*** Opening of LISTED RECORDS ***

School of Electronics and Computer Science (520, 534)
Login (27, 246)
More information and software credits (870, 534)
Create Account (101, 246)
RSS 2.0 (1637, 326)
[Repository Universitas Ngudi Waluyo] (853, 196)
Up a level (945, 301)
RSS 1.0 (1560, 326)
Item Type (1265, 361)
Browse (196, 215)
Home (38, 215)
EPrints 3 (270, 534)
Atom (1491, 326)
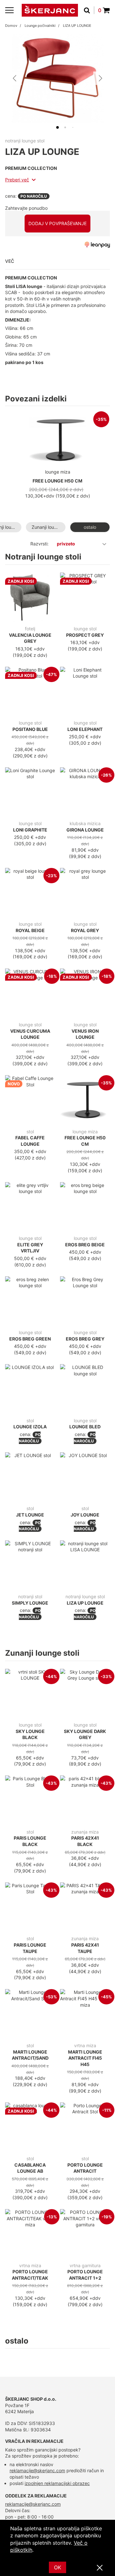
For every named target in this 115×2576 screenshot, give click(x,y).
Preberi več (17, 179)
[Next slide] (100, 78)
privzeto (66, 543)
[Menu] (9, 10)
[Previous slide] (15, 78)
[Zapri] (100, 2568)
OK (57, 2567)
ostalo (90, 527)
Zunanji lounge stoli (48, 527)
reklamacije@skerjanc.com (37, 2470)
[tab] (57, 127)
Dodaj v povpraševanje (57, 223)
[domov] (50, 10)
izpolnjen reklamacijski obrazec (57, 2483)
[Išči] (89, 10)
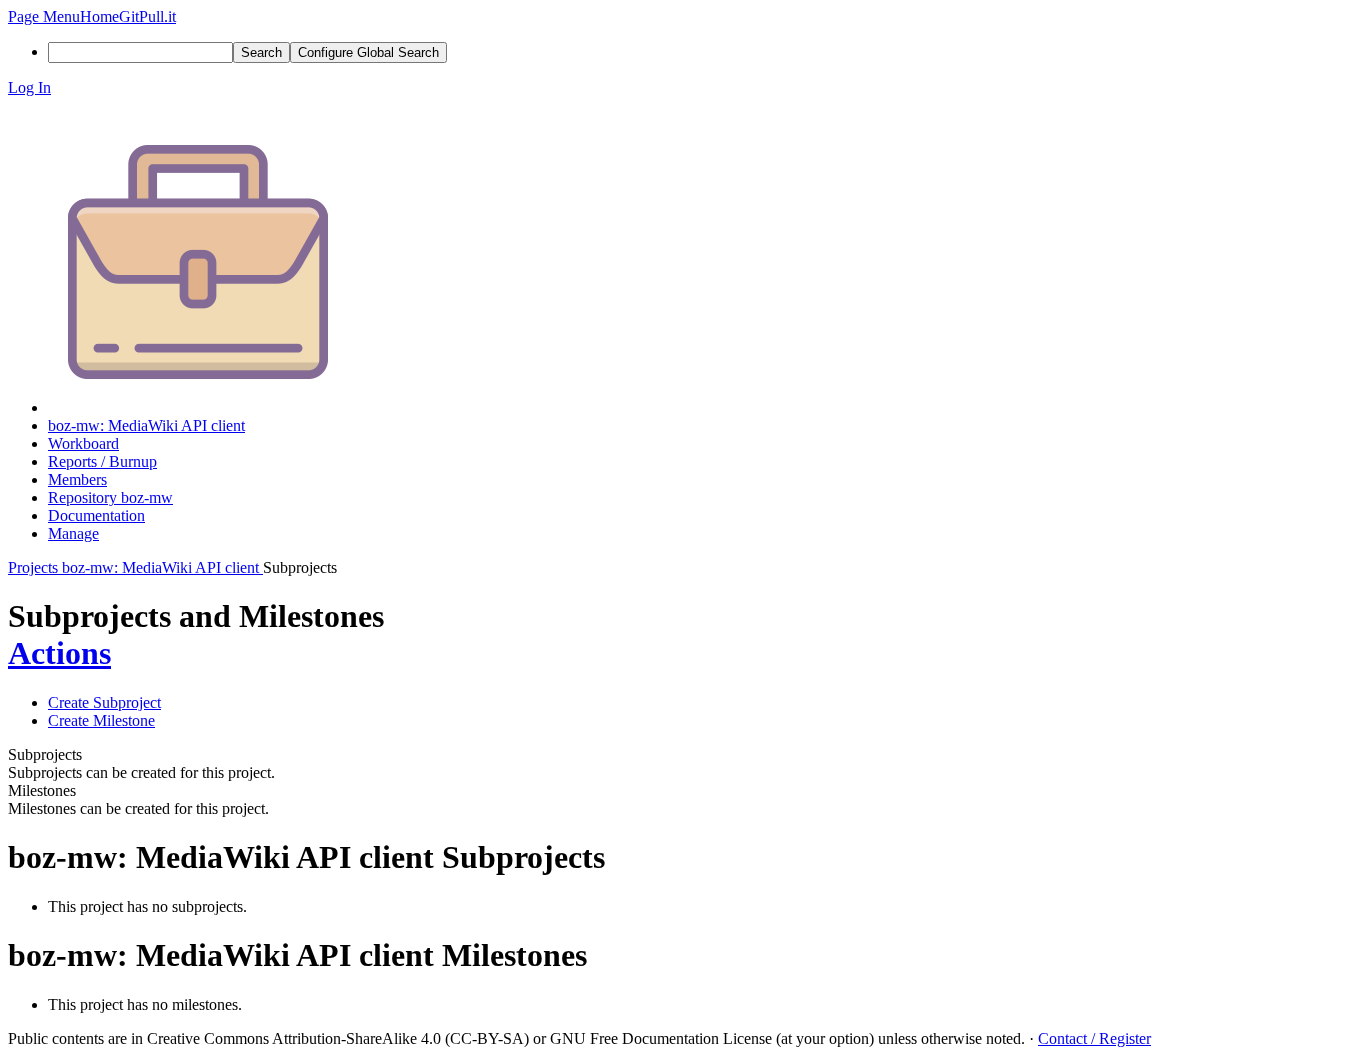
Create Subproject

*** Close of LISTED RECORDS ***
*** Opening of LISTED RECORDS ***

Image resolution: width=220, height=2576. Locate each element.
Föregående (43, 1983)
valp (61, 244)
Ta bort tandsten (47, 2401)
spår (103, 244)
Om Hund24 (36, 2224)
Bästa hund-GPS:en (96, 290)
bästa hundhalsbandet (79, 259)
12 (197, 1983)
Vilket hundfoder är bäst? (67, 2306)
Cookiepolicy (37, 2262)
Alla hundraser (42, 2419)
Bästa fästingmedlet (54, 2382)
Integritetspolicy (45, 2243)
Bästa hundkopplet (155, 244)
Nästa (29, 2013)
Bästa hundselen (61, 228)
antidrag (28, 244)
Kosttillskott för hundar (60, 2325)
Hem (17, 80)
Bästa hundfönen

*** Close of LISTED RECORDS ***
*** Opening of LISTED RECORDS ***

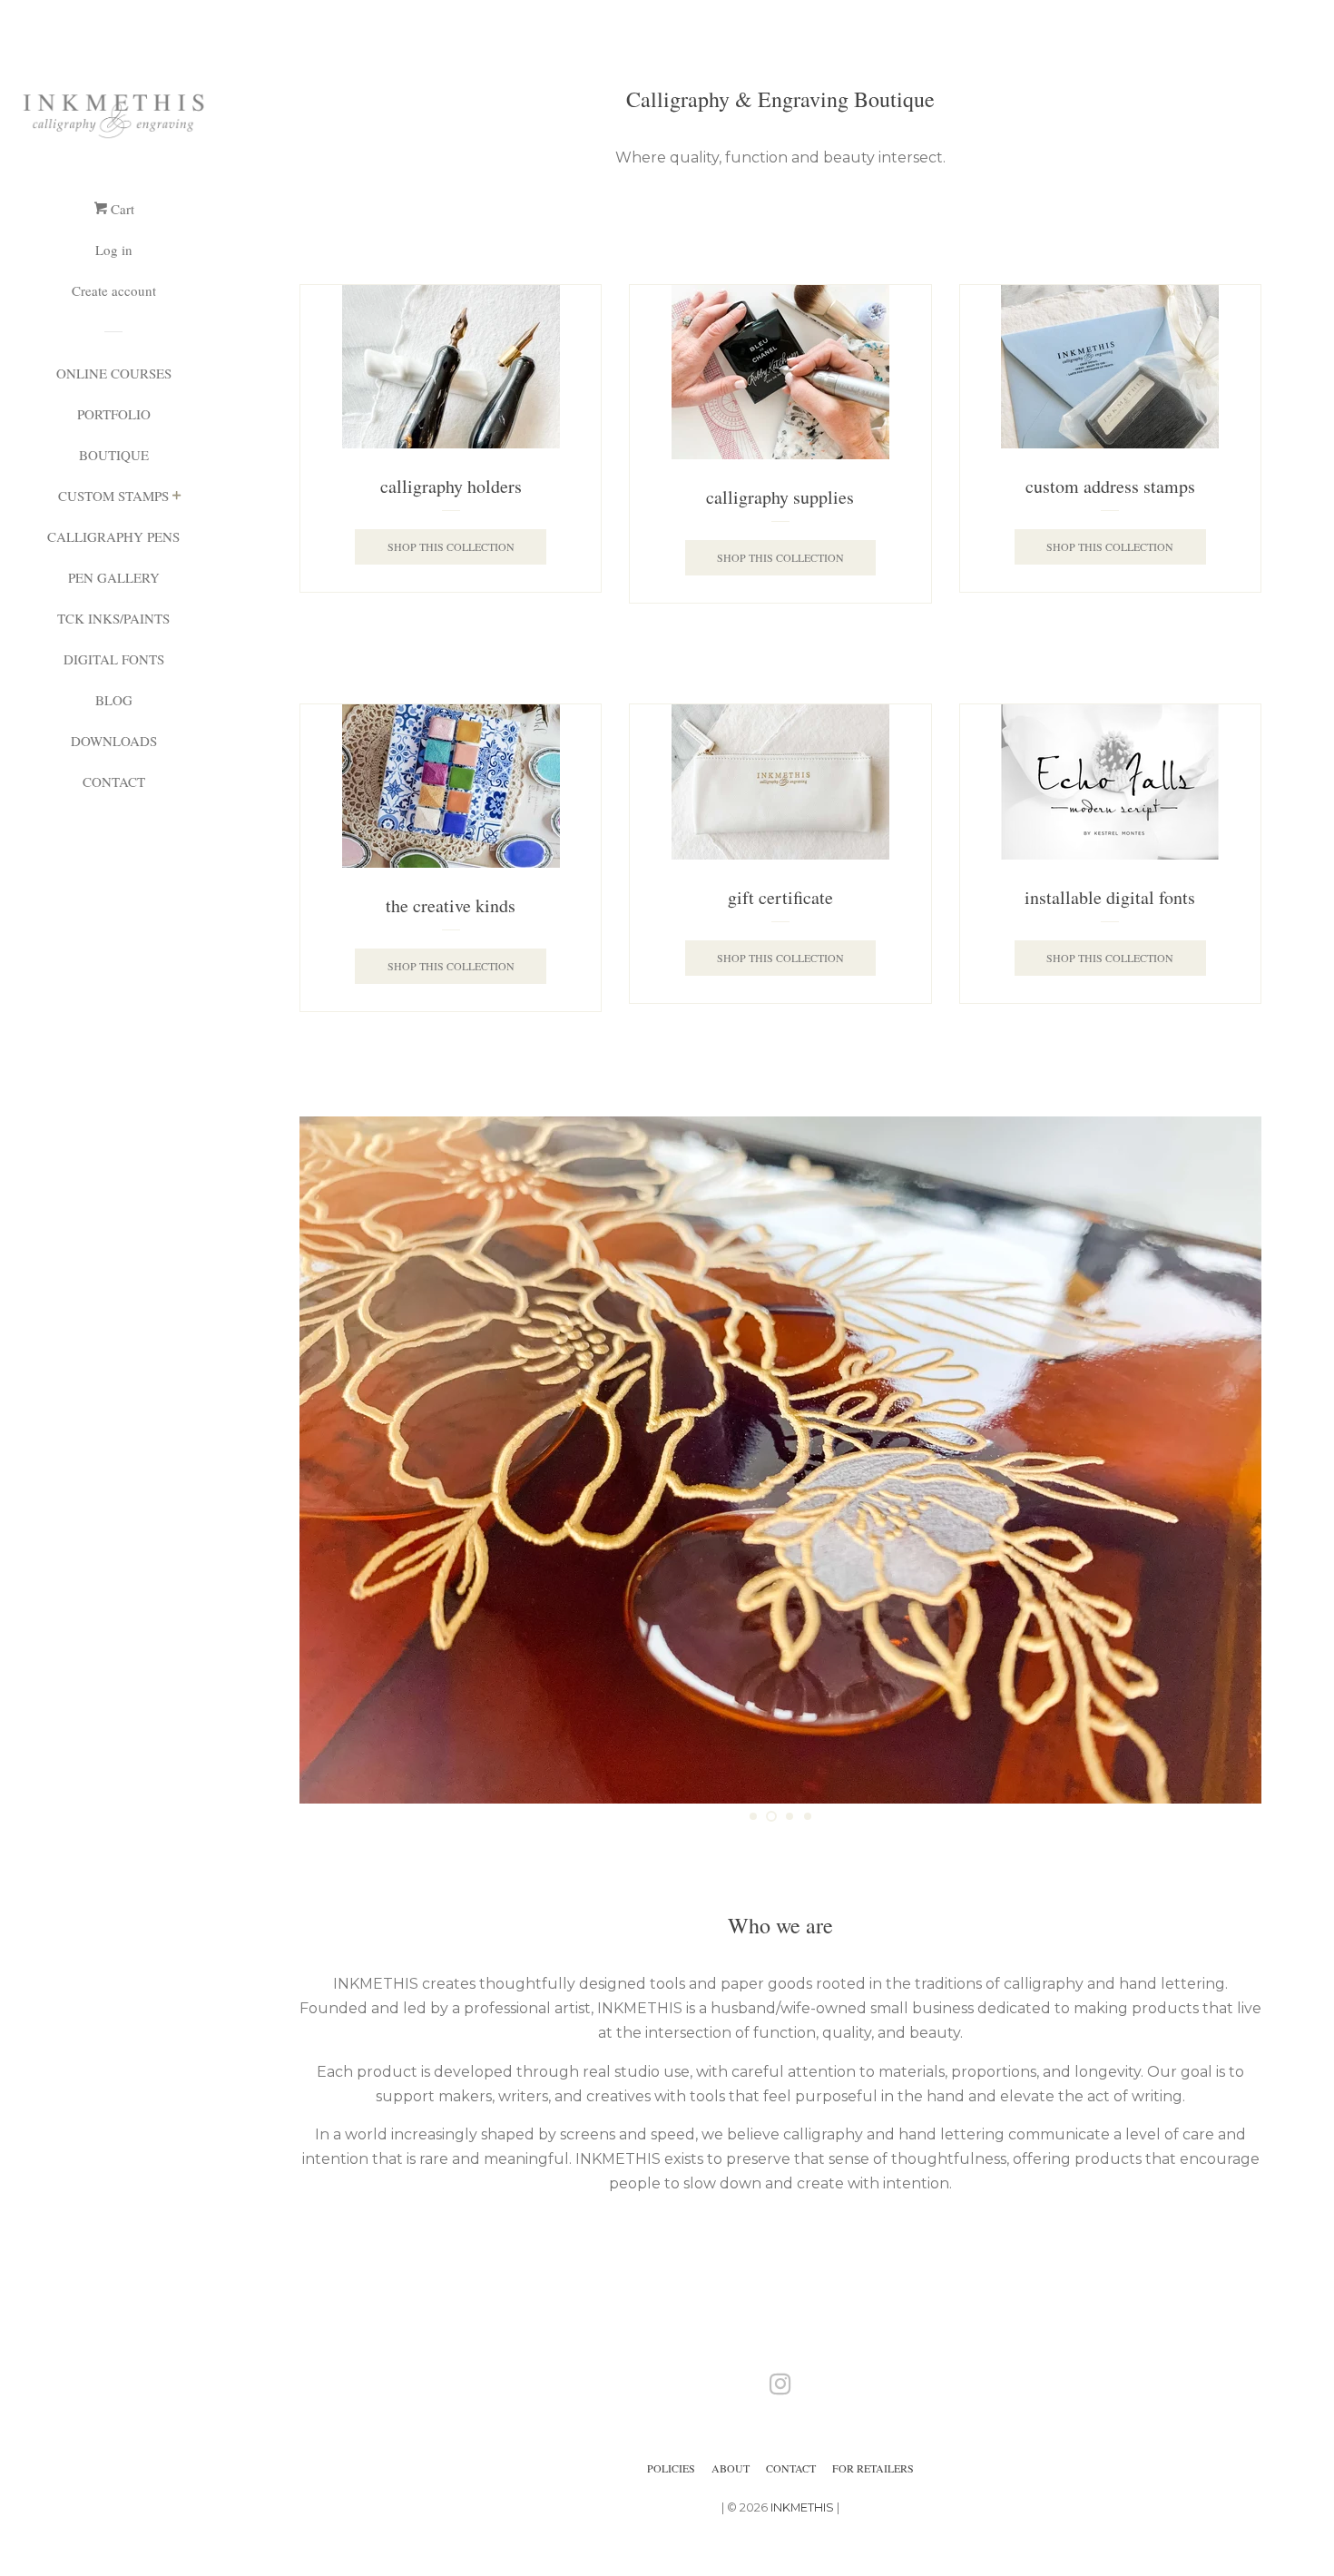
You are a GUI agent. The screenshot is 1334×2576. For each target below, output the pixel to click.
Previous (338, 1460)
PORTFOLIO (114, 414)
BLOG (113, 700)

*** Close of LISTED RECORDS ***

Restate word for word the entries above, starting at the line with "bästa hundhalsbandet (79, 259)" and ending at the line with "Bästa hundfönen", inclusive, and no others.

bästa hundhalsbandet (79, 259)
12 (197, 1983)
Vilket hundfoder är bäst? (67, 2306)
Cookiepolicy (37, 2262)
Alla hundraser (42, 2419)
Bästa fästingmedlet (54, 2382)
Integritetspolicy (45, 2243)
Bästa hundkopplet (155, 244)
Nästa (29, 2013)
Bästa hundselen (61, 228)
antidrag (28, 244)
Kosttillskott för hundar (60, 2325)
Hem (17, 80)
Bästa hundfönen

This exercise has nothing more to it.